*** Opening of Data for this task ***
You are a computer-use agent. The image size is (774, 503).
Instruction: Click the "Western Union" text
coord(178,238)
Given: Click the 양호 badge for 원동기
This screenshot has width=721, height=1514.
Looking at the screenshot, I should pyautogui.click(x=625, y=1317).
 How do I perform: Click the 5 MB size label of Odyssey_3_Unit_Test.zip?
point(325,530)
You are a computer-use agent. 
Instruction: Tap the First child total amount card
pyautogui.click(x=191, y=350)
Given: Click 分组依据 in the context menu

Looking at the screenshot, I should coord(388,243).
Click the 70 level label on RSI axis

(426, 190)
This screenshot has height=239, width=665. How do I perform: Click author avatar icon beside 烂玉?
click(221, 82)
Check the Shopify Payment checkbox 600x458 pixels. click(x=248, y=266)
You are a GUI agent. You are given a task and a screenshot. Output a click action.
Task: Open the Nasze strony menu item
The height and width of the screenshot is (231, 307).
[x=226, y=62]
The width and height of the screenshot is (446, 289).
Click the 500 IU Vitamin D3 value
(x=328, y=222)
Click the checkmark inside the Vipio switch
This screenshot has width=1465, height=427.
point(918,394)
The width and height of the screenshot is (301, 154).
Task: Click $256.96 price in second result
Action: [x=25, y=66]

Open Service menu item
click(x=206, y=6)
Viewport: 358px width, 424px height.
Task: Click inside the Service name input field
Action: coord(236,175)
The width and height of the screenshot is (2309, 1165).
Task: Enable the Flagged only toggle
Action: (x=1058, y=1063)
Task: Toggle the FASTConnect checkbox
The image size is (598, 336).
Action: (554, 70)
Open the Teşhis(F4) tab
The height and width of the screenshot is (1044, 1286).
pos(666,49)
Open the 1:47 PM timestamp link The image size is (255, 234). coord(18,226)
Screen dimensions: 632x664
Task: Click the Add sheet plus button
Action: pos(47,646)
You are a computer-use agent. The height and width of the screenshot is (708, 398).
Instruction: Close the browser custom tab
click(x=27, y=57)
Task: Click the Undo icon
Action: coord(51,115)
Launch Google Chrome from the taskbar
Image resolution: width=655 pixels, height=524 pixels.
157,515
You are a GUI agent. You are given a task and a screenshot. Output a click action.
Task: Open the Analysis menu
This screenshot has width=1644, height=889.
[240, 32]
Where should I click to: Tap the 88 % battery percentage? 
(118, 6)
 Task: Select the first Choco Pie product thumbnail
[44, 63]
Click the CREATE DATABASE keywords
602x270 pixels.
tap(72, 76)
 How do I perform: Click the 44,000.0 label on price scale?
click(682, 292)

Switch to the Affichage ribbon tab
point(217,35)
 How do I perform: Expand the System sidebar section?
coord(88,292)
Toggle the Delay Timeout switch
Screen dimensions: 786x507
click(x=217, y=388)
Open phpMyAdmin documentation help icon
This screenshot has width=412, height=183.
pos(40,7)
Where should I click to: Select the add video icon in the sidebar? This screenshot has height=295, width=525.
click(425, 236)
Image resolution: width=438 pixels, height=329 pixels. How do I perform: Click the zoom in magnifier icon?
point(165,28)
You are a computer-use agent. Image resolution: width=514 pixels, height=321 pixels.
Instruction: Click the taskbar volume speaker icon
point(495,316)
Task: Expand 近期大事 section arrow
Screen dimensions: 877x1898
*** Close of Data for this task ***
## Task brief
Restate word for word the lines in the material above from the one with "Given: Click 分组依据 in the context menu" to the one with "Check the Shopify"; both of those lines count, and nothing else does.

## Result of the exercise
Given: Click 分组依据 in the context menu

Looking at the screenshot, I should coord(388,243).
Click the 70 level label on RSI axis

(426, 190)
This screenshot has height=239, width=665. How do I perform: Click author avatar icon beside 烂玉?
click(221, 82)
Check the Shopify Payment checkbox 600x458 pixels. click(x=248, y=266)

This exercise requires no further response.